Whether it’s a last-minute Christmas present, a special school project, or a few hours to relax in virtual reality, the Open Lab is equipped to help students in their endeavors.

There are currently two labs open on campus, one on the first floor of the Hillman Library and one in the basement of the Alumni Hall. The Open Lab located in the Alumni Hall is part of the Teaching and Learning Centerand the Hillman site laboratory is a collaboration of the Center and the University library system.

Aaron Graham, the director of the Open Lab Makerspace, said the goal of the space is to promote a comprehensive learning environment through a number of resources, including virtual reality, 3D printing, laser cutting and vinyl engraving. Graham said they are also looking to add sewing resources to the space.

“Our mission is to support teaching and learning at the University,” Graham said. “We provide training resources and equipment to students, faculty and staff.”

Jess FitzPatrick, director of the Digital Storytelling and Interactive Design major and lecturer in the English department, is a frequent visitor to the labs. She thinks the labs have been very useful for DNID majors, as they provide them with various technologies to explore the world.

“DNID is a combination of the School of Computer Science and the English Department for students who are genuinely interested in experiences and careers that deal with building the world through writing and coding,” said FitzPatrick. “We have three types of streams – game design, critical creation, and online media, and the open lab supports all of these streams.”

FitzPatrick believes Open Labs improves the quality of the courses she teaches, enabling students and staff to work collaboratively.

“Now, when I am able to bring courses for full class visits, the best thing is to work collaboratively with the people running the open lab to design learning objectives that take full advantage of what ‘they have,” FitzPatrick said.

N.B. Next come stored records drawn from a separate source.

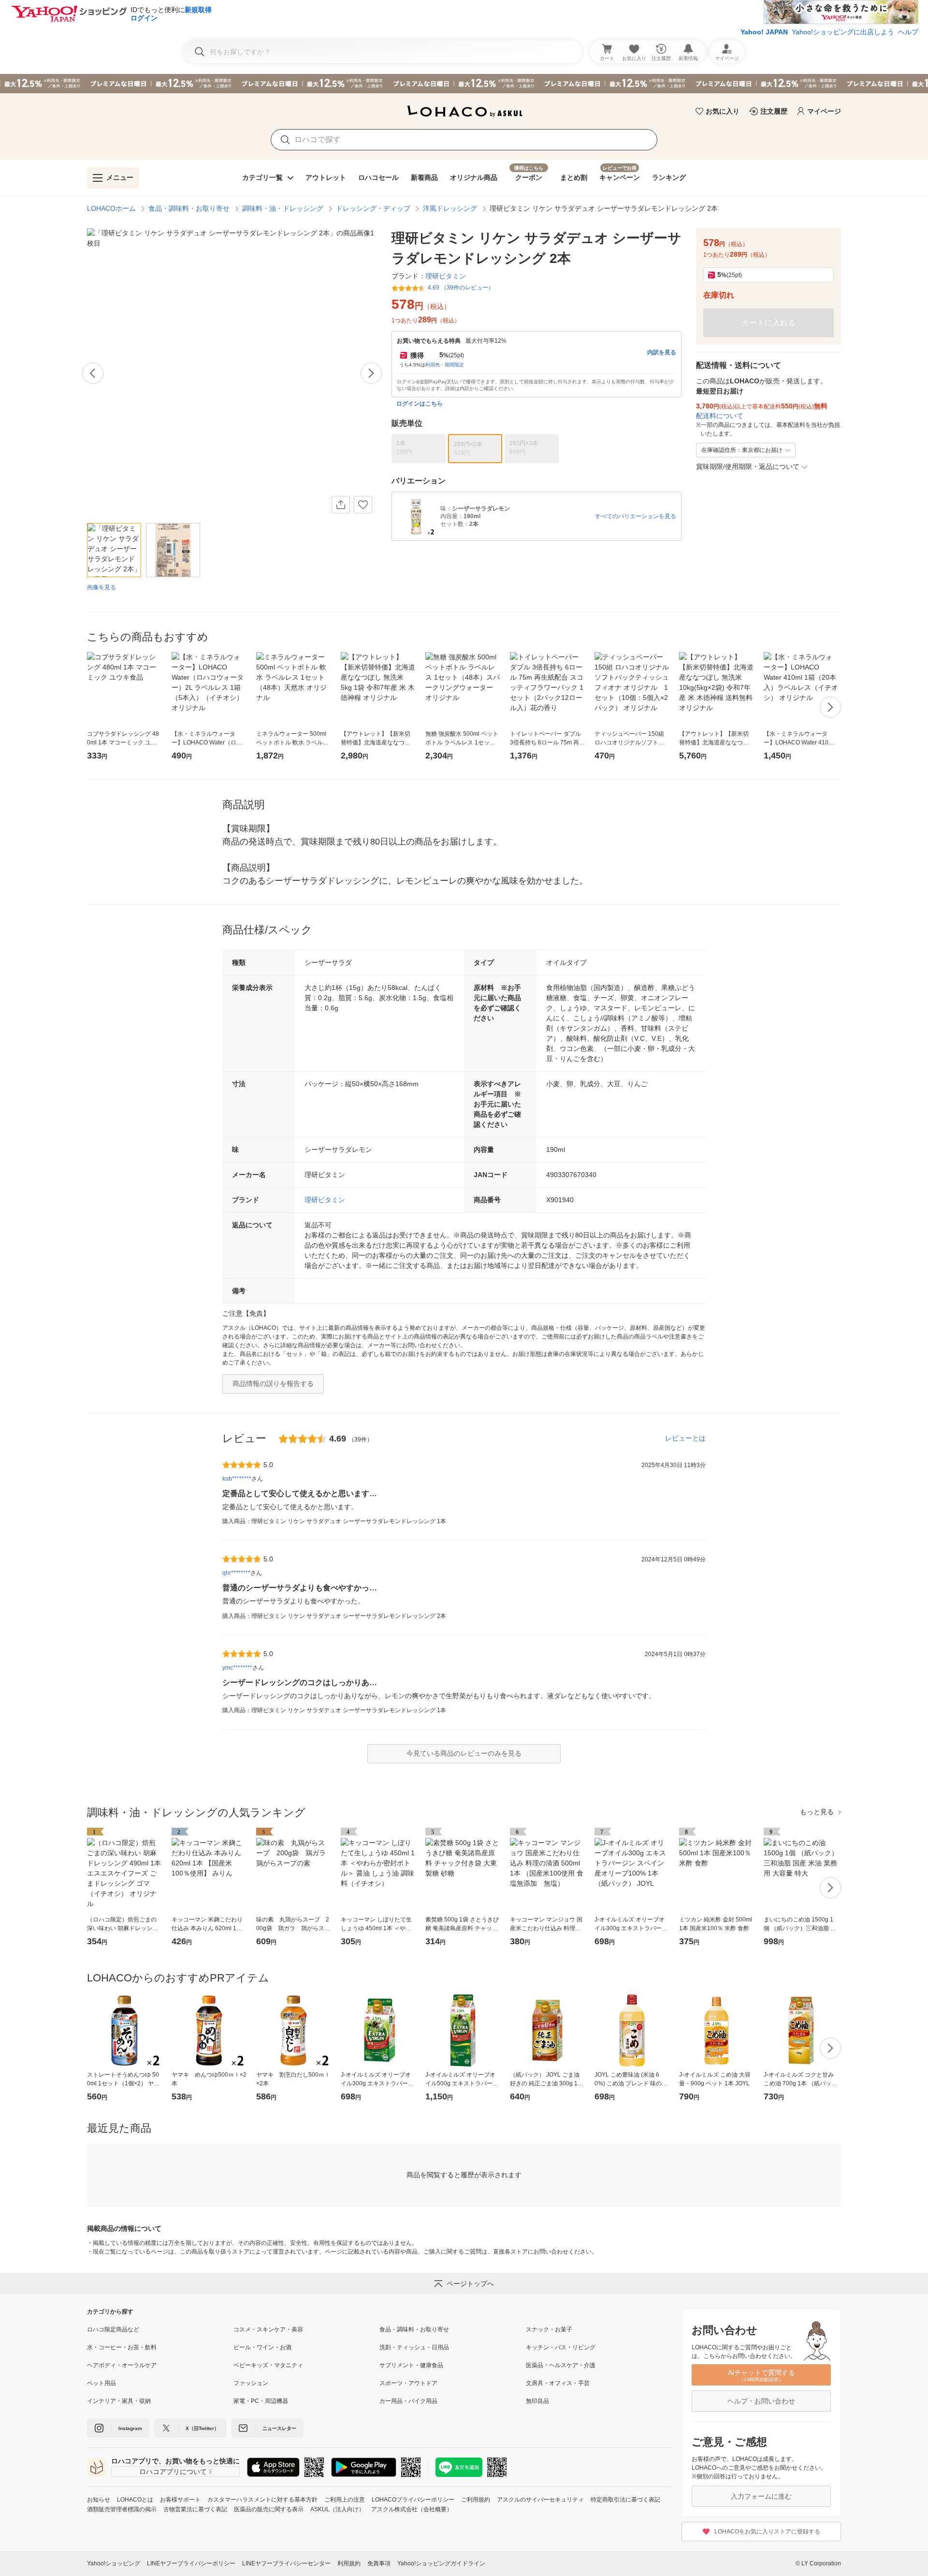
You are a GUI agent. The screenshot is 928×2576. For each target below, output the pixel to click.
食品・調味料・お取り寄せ (189, 208)
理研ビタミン (324, 1200)
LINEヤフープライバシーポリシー (191, 2563)
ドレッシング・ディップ (373, 208)
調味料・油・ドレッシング (282, 208)
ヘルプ (908, 32)
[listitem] (160, 2329)
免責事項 (379, 2563)
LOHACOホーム (111, 208)
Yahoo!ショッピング (113, 2563)
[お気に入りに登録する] (363, 504)
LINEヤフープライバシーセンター (286, 2563)
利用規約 (349, 2563)
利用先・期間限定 (444, 364)
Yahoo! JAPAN (764, 32)
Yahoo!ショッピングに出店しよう (843, 32)
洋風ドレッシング (450, 208)
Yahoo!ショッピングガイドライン (441, 2563)
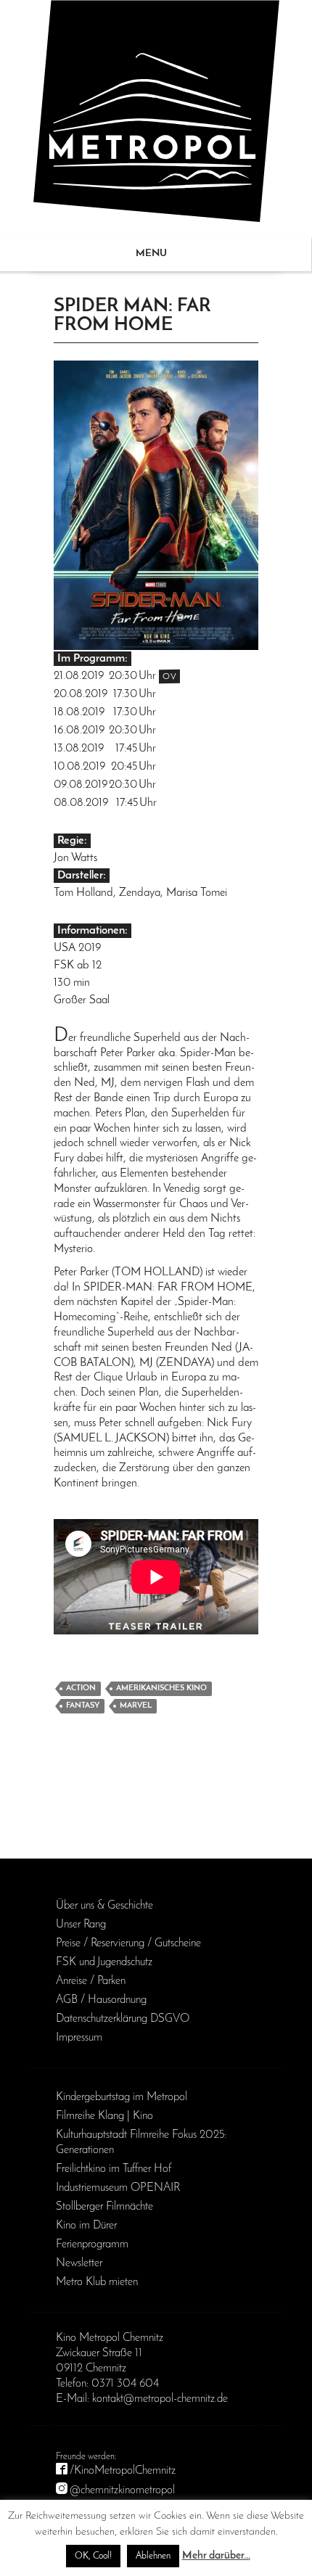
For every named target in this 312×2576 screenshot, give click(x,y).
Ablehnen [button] (153, 2556)
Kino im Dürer (86, 2225)
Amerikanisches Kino (161, 1688)
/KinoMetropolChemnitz (123, 2471)
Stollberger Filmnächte (104, 2207)
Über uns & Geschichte (104, 1906)
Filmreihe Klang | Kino (104, 2116)
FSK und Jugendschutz (104, 1962)
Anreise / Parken (91, 1981)
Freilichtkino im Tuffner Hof (113, 2169)
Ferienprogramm (92, 2244)
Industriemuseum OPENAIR (118, 2188)
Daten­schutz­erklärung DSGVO (122, 2019)
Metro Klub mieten (97, 2282)
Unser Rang (81, 1924)
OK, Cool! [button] (93, 2556)
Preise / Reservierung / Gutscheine (128, 1943)
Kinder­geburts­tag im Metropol (121, 2097)
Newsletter (79, 2263)
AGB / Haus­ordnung (101, 2000)
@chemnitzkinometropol (122, 2490)
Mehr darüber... (216, 2556)
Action (81, 1688)
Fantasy (82, 1706)
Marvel (136, 1706)
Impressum (79, 2038)
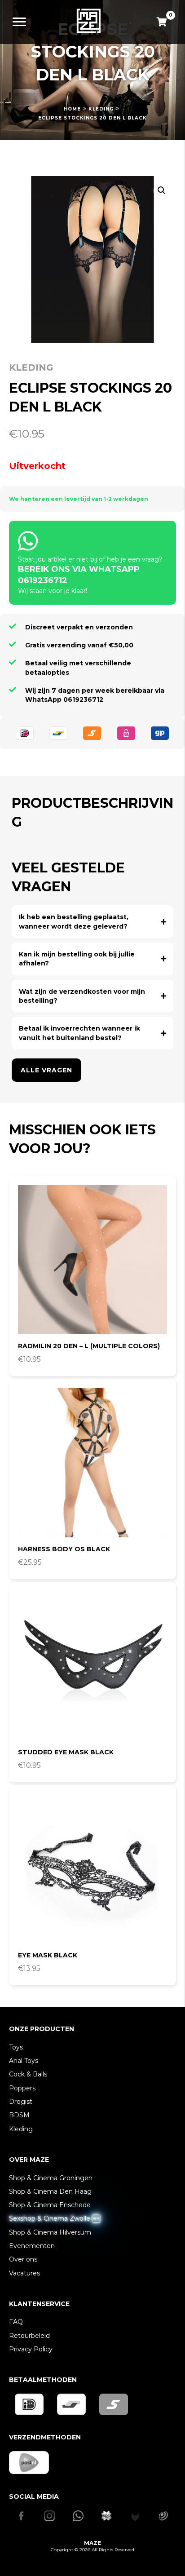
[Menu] (19, 22)
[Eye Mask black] (92, 1868)
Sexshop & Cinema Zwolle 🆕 (54, 2218)
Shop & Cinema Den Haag (50, 2191)
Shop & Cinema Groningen (50, 2178)
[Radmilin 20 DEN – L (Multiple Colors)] (92, 1259)
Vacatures (24, 2273)
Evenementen (32, 2246)
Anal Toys (23, 2061)
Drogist (20, 2102)
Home (72, 109)
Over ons (23, 2259)
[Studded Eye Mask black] (92, 1665)
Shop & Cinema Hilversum (50, 2232)
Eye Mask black (47, 1955)
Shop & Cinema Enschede (50, 2205)
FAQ (16, 2322)
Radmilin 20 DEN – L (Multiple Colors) (89, 1346)
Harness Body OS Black (64, 1549)
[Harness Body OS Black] (92, 1462)
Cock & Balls (28, 2074)
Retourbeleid (29, 2336)
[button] (162, 190)
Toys (16, 2047)
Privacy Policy (31, 2349)
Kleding (101, 109)
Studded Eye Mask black (66, 1752)
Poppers (22, 2088)
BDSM (19, 2115)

John Blair | senior photographer

FitzPatrick said this collaborative learning style makes various resources available to his lab classes, allowing students to better understand the content they are learning.

“If we’re in a storytelling and technology class, and we’re talking about virtual reality and how immersive media challenges the way we construct a story, bringing a class together and listing different titles in different genres that they’re going to experience and then talk about those experiences as a player and an audience,” FitzPatrick said.

Graham also said the lab supports “a whole range of different things,” including English, language, classics, and art classes. He added that although the technology may seem daunting for a beginner, there are plenty of staff ready to help.

“It’s really about the vision that people bring with the resources that we have here,” Graham said.

Graham said the Open Lab can support any major, even the ones you’d never think you’d need.

“So, for example, we have language classes coming in, and they’re using Google Earth VR to travel to places like Russia,” Graham said. “And then they’re, like, you know, walking around Moscow, using their vocabulary to describe things that they see in these group settings, it’s really cool.”

Graham also said that while much of the work done in the lab is academic, that’s not the space’s sole purpose.

“We do this not only for class-related projects, but also for personal projects,” Graham said. “We believe that teaching happens inside and outside the classroom. We have people who come and use VR for class projects, but we also have people who come to use it for fun.

One of the people who used the space for a personal project is Dan Kaple, digital creation specialist at the Center for Teaching and Learning. He scans family photos as keepsakes.

“I have boxes of old negatives and boxes of old family photos, and I just slowly went through the process of scanning all of those, then putting them on several hard drives and distributing them to all members of my family,” he said. .

FitzPatrick said makerspaces are a great opportunity for students to learn without financial or technical barriers.

“I think having creative spaces like the Open Lab where students and faculty and staff can go and just try things and learn things and don’t have to worry about economic barriers or technical skill barriers, indicates one of the most positive values ​​about us as an educational institution and as a community,” she said.